--- Record excerpts Enclosed Below ---

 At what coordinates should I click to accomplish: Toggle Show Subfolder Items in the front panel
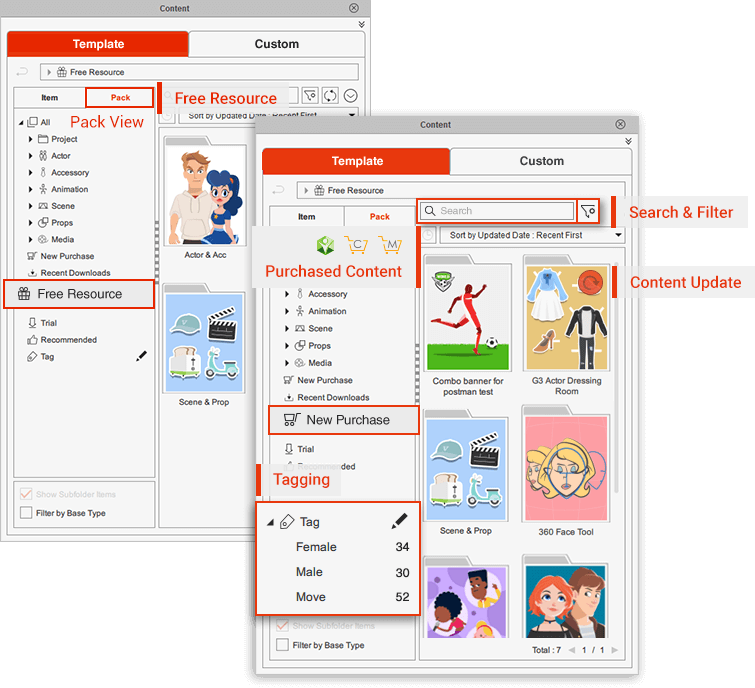283,625
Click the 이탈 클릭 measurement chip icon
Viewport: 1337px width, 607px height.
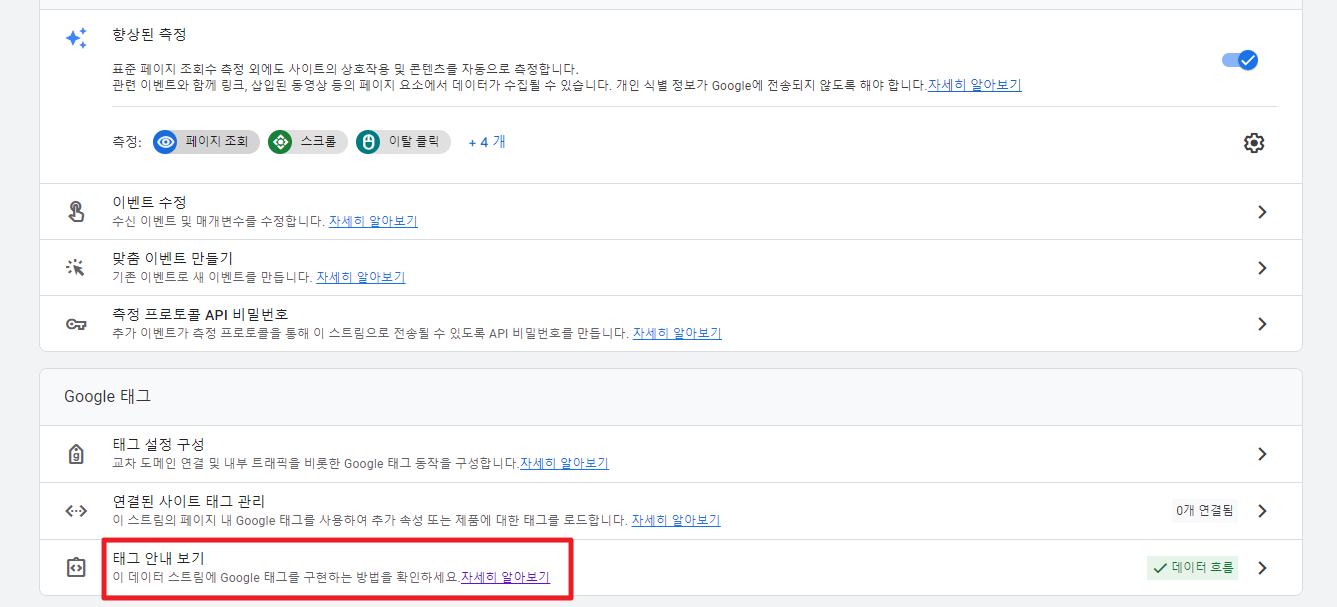(370, 142)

--- End of Enclosed Record excerpts ---

Required action:
Without the pictures, reproduce every record exactly as it appears above.

Exercise response:
 At what coordinates should I click to accomplish: Toggle Show Subfolder Items in the front panel
283,625
Click the 이탈 클릭 measurement chip icon
Viewport: 1337px width, 607px height.
(370, 142)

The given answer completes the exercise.